# Thread: Equations of Planes 5

1. ## Equations of Planes 5

Find the scalar equation of the plane containing the parallel lines:
r=(2,2,-1)+s(3,-3,1) and r=(1,2,-3)+t(3,-3,1)

Can someone check my work for accurateness? I don't have the answer to this question and would like to know if it is correct. Thanks for your help

P(2,2,-1)
Q(1,2,-3)
d3=PQ=(-1,0,-2)
n=d1 x d3
n=(6,5,-3)
6x+5y-3z+D=0
6(1)+5(2)-3(-3)+D=0
D=-25

6x+5y-3z-25=0

2. Hello, skeske1234!

Find the scalar equation of the plane containing the parallel lines:
. . $\displaystyle r\:=\:(2,2,-1)+s(3,-3,1)\:\text{ and }\:r\:=\:(1,2,-3)+t(3,-3,1)$

Can someone check my work for accurateness?
I don't have the answer to this question and would like to know if it is correct.

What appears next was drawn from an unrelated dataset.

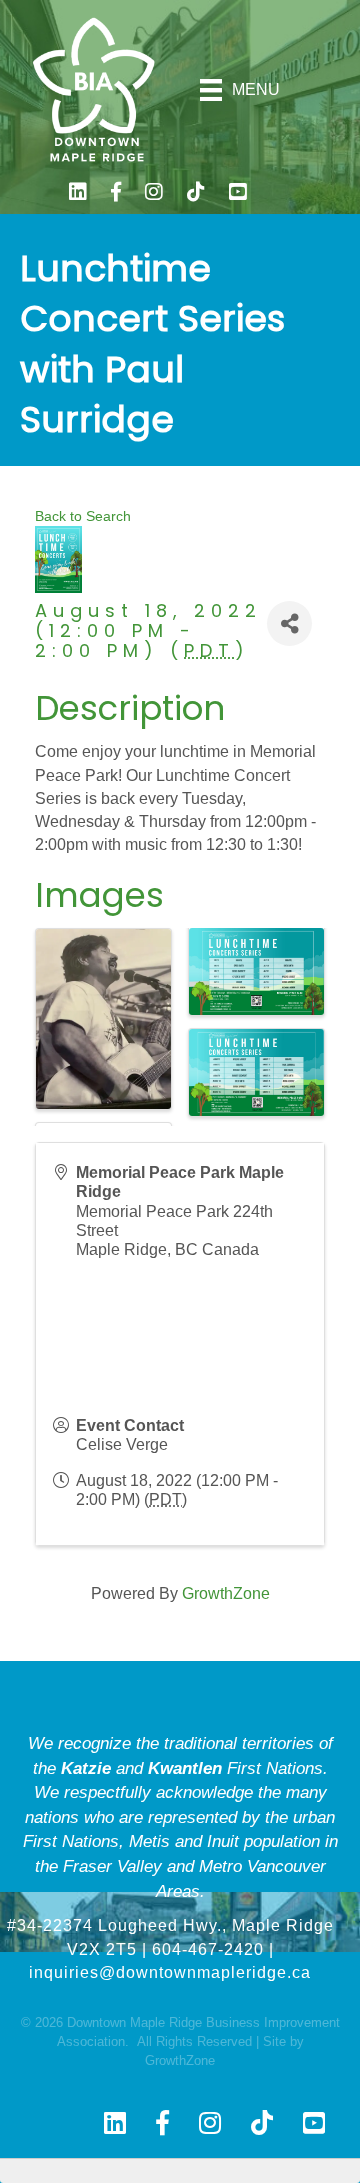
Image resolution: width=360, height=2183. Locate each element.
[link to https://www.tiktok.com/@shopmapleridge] (196, 194)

$\displaystyle P(2,2,-1),\;Q(1,2,-3)$

$\displaystyle d_3\:=\:PQ\:=\:(-1,0,-2)$

$\displaystyle n\:=\:d_1 \times d_3 \:=\:(6,5,-3)$

$\displaystyle 6x+5y-3z+D\:=\:0$
$\displaystyle 6(1)+5(2)-3(-3)+D\:=\:0 \quad\Rightarrow\quad D\:=\:-25$

Final answer: .$\displaystyle 6x+5y-3z-25\:=\:0$
Correct!

Are the two lines contained in your plane?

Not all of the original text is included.